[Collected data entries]
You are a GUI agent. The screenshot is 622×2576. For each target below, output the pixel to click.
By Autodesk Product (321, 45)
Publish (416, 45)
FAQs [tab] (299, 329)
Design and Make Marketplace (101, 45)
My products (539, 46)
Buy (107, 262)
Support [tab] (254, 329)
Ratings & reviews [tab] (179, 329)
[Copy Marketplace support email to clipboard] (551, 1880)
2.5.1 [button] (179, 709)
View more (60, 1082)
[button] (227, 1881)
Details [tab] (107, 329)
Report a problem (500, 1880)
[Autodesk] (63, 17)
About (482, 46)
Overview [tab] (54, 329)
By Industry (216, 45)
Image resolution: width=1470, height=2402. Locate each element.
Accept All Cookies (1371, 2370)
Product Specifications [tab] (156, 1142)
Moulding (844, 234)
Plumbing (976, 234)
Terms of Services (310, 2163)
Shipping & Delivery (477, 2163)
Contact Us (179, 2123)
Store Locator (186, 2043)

* **TASK DESCRIPTION**: Once you have identified the lines above that contain "Marketplace", copy each of them.

* **FINAL ANSWER**:
Design and Make Marketplace (101, 45)
[Copy Marketplace support email to clipboard] (551, 1880)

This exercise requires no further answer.